Data items:
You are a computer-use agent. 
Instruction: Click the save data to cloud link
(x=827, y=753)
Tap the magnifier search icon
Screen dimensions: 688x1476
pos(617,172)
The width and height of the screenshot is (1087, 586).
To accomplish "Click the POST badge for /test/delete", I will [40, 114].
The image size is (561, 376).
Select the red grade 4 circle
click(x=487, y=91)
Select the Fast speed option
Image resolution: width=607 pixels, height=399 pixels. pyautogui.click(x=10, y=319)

--

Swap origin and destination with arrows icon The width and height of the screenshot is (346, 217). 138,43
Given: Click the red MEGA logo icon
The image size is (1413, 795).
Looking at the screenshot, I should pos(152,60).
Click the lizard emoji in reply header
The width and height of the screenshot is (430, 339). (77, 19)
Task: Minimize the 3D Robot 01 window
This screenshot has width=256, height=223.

PROBLEM DESCRIPTION
Take the lines above from the one containing "You are a computer-use agent." to the one containing "The width and height of the screenshot is (1087, 586)." and retype them exactly, both ends included, with nothing added.

RESPONSE BELOW
You are a computer-use agent. 
Instruction: Click the save data to cloud link
(x=827, y=753)
Tap the magnifier search icon
Screen dimensions: 688x1476
pos(617,172)
The width and height of the screenshot is (1087, 586).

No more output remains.